A trilha segue agora por uma subida estreita e escorregadia, saindo do vale em direção à crista do morro, onde uma antiga estradinha fora de uso vem sendo tomada pela vegetação. Uma antiga construção de tijolos no alto do morro serve como referência. Daí em diante, basta seguir reto por um trecho com relevo levemente acidentado, cruzar mais uma estrada de serviço e continuar pela trilha que desce novamente o vale, até o córrego do Jambreiro. No trecho final da descida, grandes sulcos erodidos dificultam o caminhar, em mais um legado deixado pela circulação das motos na região.
O ponto de confluência do córrego do Jambreiro com um outro, sem nome e poluído, marca o trecho final da trilha. Seguindo pela margem oposta, ela logo nos leva até uma bucólica estradinha no meio da mata, ladeada por uma pequena canaleta de água, que nos conduz até o bairro Boa Vista, já na área urbana de Nova Lima. De lá, basta seguir em direção ao centro, tendo como referência a Praça do Mineiro, ponto final da caminhada, de onde é possível tomar um ônibus, taxi ou Uber de volta para BH.
Conforme constatado pelos colegas que realizam há tempos essa travessia, a trilha está cada vez mais degradada, especialmente devido à passagem das motocicletas, que insistem em percorrer áreas incompatíveis com esse tipo de atividade, deixando enormes cicatrizes na paisagem, na forma de trilhas esburacadas e valas que se aprofundam cada vez mais, na medida que a água da chuva é canalizada por elas. Um estrago difícil de ser recuperado.
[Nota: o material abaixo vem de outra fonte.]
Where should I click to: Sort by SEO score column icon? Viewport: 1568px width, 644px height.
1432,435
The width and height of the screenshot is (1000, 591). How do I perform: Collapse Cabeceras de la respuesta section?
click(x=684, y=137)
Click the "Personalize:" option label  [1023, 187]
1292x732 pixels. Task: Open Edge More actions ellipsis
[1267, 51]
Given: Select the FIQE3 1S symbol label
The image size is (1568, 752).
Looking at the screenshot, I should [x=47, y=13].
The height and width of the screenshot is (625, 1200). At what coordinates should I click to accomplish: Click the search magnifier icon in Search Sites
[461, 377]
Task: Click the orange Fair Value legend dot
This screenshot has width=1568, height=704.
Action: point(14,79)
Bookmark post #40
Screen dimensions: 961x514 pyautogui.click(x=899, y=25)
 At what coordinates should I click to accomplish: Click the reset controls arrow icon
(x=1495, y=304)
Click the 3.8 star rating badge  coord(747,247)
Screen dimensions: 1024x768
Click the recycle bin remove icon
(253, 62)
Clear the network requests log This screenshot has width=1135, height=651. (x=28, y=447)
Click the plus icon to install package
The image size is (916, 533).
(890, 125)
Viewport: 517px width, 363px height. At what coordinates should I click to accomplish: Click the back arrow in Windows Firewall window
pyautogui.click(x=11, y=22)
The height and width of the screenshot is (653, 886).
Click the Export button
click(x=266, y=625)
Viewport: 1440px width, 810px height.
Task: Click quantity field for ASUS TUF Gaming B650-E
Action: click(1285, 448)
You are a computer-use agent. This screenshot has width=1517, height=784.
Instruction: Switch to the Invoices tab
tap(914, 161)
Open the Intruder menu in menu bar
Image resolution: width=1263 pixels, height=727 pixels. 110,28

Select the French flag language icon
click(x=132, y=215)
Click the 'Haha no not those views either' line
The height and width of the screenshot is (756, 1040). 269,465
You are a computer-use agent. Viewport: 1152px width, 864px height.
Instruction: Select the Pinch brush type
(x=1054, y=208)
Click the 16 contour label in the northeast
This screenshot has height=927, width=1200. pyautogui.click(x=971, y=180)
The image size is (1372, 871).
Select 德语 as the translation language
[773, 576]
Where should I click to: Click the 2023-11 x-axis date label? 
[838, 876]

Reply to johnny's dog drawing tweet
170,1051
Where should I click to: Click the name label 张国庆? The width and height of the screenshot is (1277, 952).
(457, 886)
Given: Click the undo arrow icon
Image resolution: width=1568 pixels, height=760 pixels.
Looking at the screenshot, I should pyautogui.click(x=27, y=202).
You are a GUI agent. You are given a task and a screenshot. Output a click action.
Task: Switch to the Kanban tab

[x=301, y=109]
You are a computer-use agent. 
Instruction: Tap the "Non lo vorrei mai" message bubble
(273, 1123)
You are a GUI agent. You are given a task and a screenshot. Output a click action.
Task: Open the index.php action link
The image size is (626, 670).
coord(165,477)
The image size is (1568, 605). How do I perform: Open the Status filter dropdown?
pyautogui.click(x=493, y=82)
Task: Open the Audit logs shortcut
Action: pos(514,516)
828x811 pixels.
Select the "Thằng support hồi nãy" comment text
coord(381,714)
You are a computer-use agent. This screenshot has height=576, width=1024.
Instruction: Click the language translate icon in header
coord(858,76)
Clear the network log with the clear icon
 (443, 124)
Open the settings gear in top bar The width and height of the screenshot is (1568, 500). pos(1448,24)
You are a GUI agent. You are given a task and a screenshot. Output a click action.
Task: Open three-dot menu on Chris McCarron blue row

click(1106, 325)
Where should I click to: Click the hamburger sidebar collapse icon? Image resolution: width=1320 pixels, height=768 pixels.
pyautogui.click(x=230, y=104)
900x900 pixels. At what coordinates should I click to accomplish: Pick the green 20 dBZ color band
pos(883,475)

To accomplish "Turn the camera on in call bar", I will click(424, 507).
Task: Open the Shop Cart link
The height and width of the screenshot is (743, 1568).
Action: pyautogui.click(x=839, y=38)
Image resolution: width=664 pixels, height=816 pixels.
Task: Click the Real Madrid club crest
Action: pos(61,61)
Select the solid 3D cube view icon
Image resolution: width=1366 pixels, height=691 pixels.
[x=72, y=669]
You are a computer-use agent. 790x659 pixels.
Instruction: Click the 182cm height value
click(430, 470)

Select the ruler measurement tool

Ainda assim, além de representar uma travessia clássica em plena região metropolitana de BH, o caminho guarda as belas paisagens que podem ser apreciadas do alto da Serra do Curral, em um percurso ideal para quem está iniciando na prática do montanhismo ou mesmo para aqueles que apreciam o contato com a natureza, simplesmente para espairecer e “recarregar as baterias”.
Como já foi dito, a travessia corre o risco de desaparecer caso um empreendimento de mineração em processo de licenciamento ambiental venha a ser aprovado. Ambientalistas e montanhistas vêm tentando pressionar as autoridades para que o tombamento de uma porção maior da Serra do Curral seja viabilizado no âmbito Estadual, o que ajudaria a frear o processo de degradação que ameaça um dos principais cartões postais da cidade.
Um abaixo assinado está disponível na Internet: https://tombeaserradocurral.com.br/
Caminhada pelo campo rupestre ferruginoso, também conhecido como "canga", que abriga diversas espécies da flora endêmica e ameaçada de extinção.
Trecho conhecido como "Rala Bunda", com a Mata do Jambreiro e a cidade de Nova Lima ao fundo.
Parte da trilha tomada por sulcos erodidos, resultantes da passagem das motos.
Trecho final da caminhada, no bairro Boa Vista, em Nova Lima, MG.
Montanhistas e excursionistas na travessia BH – Nova Lima, realizada no mês de dezembro, unidos em prol do tombamento da Serra do Curral.
As imagens do relato são de caminhadas realizadas em dezembro de 2020, junho de 2021 e dezembro de 2021.